In addition, the region has expertise in the oil and gas sector that sets it apart. The knowledge base utilized in the petroleum business translates quite well into the hydrogen industry. This knowledge base is in more than just the chemistry of the molecule. The experience with engineering, building, and operating the infrastructure capable of producing and transporting hydrogen is unique to the region. The ability to process petroleum and transport it around the globe can be replicated with hydrogen, in a liquid form, or in the form of ammonia. Ammonia can act as a carrier for hydrogen, or it can be used as a fuel by itself. The transportation can be done via ship or with pipelines.

Lastly, the location in proximity to Europe allows the Middle East to stand out as an obvious supply source. Europe has a huge appetite for hydrogen in multiple sectors. Unfortunately, Europe does not have plentiful natural gas and not every part of Europe is a candidate for solar or wind power generation, making the supply of hydrogen limited on the continent. This gives the Middle East a built-in trading partner. And as Europe transitions away from petroleum, the Middle East can continue to supply energy in the form of hydrogen.

#WHF: How do events like the World Hydrogen Forum advance the global shift to hydrogen-based economies by fostering collaboration, innovation, and knowledge exchange among diverse stakeholders across regions and industries?

#Chris Tully: Events like the World Hydrogen Forum are outstanding venues to advance new technologies. This has an impact on commercial, operational, and technological segments of the industry. The commercial aspect is obvious.  Getting people together offers the ability to sell products and services to new customers. This helps further the industry as a whole.

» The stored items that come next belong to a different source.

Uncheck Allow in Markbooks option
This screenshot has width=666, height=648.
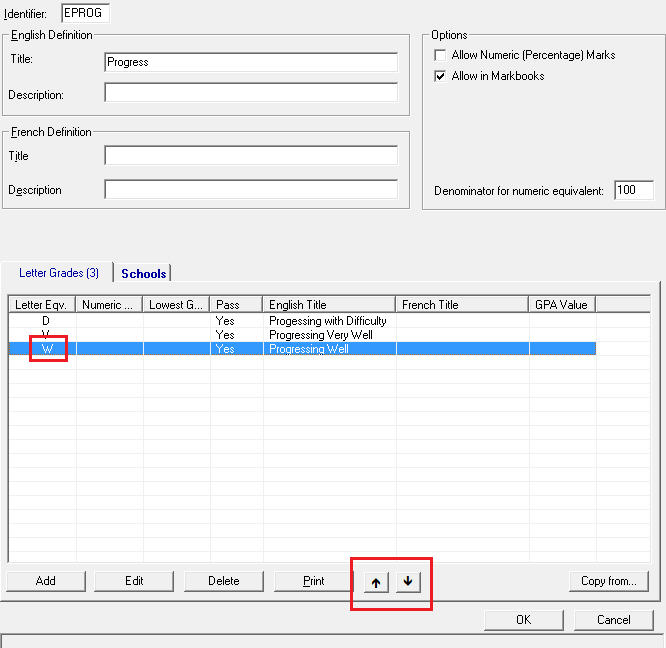(440, 76)
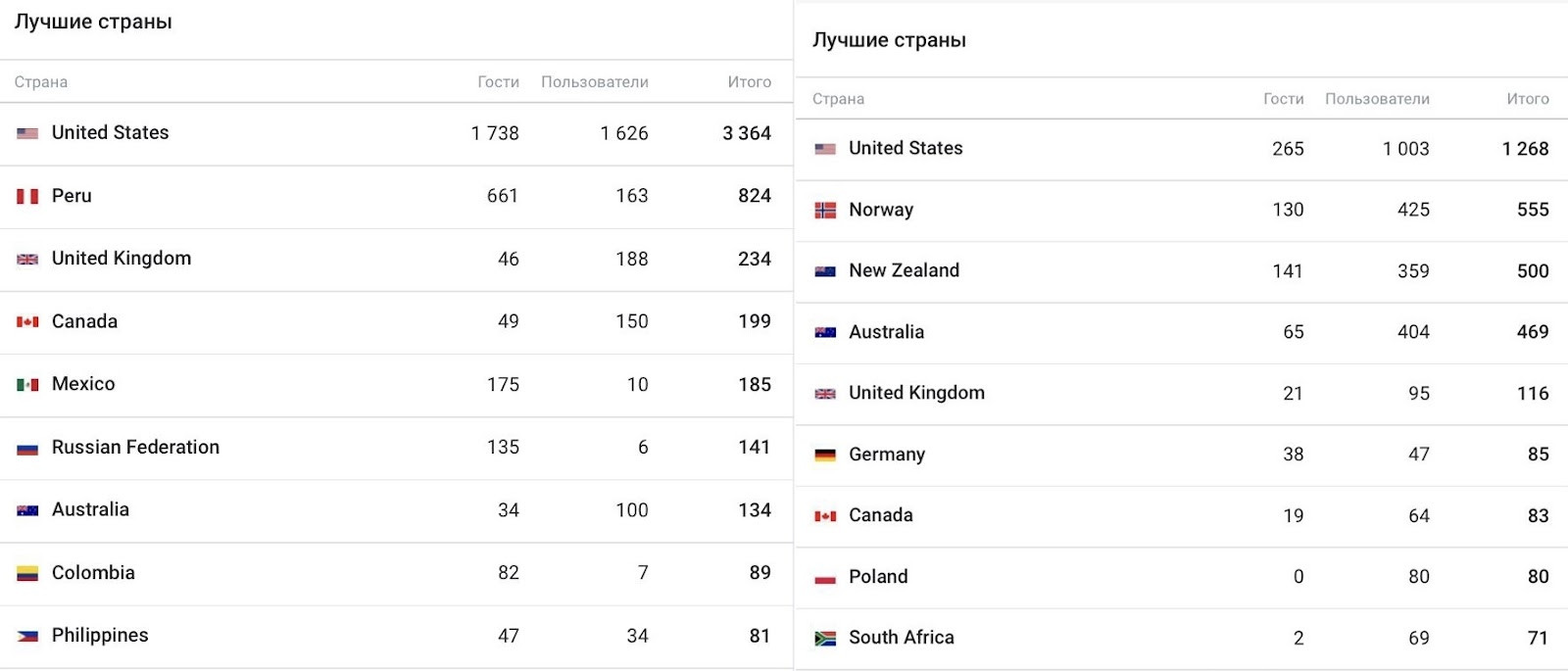The height and width of the screenshot is (671, 1568).
Task: Click the South Africa flag icon
Action: coord(825,638)
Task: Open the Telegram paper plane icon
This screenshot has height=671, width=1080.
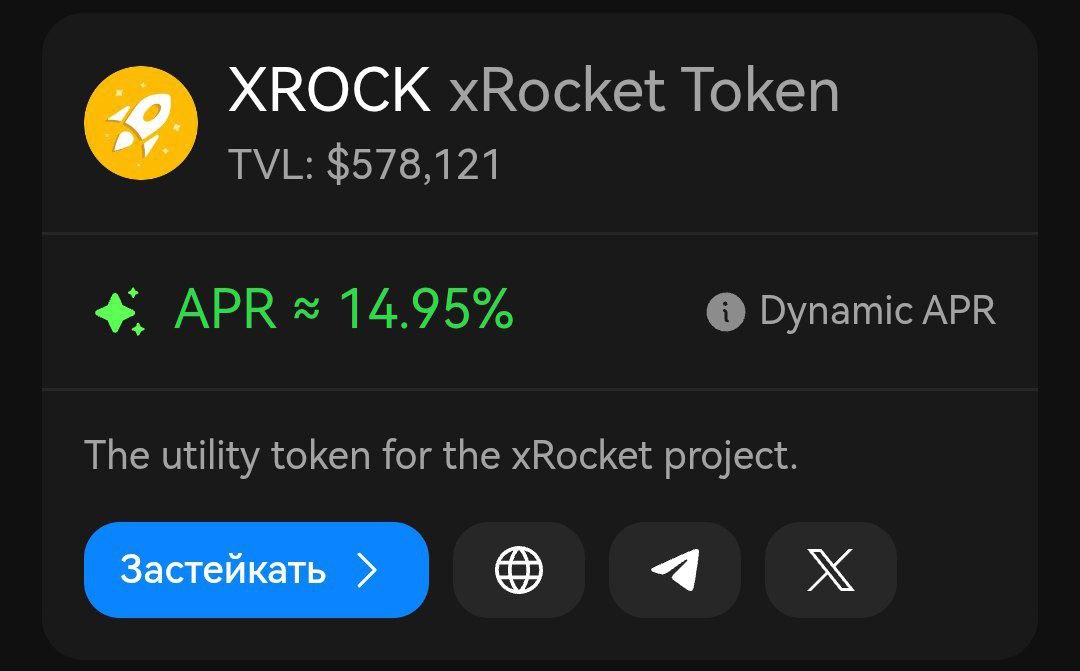Action: pos(675,570)
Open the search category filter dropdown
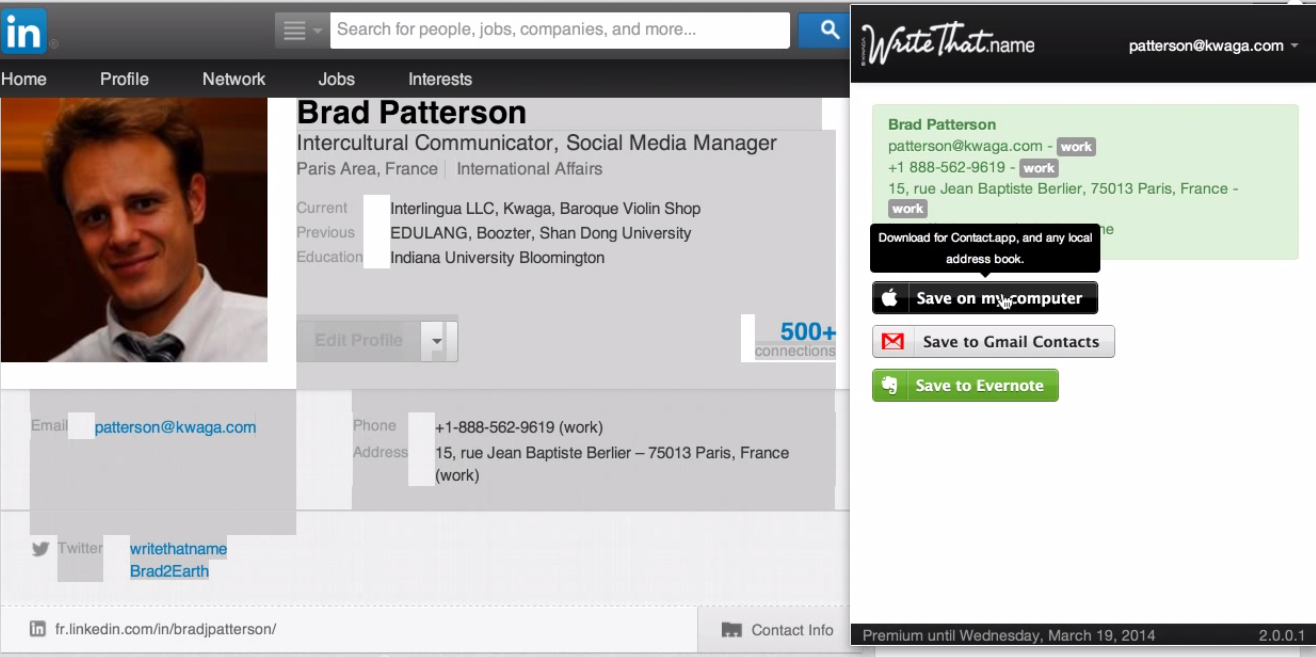Image resolution: width=1316 pixels, height=657 pixels. (x=301, y=30)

In addition, exposing different affiliates to new ideas is a catalyst for progress. Best practices in one industry may be a novelty in another.

Most importantly, bringing like minded people together offers the opportunity to develop relationships that can turn into joint ventures and other symbiotic partnerships. I see companies all across the world working on one single part of the ecosystem. Forums like the World Hydrogen Forum is where the missing pieces of the puzzle come together to create a whole.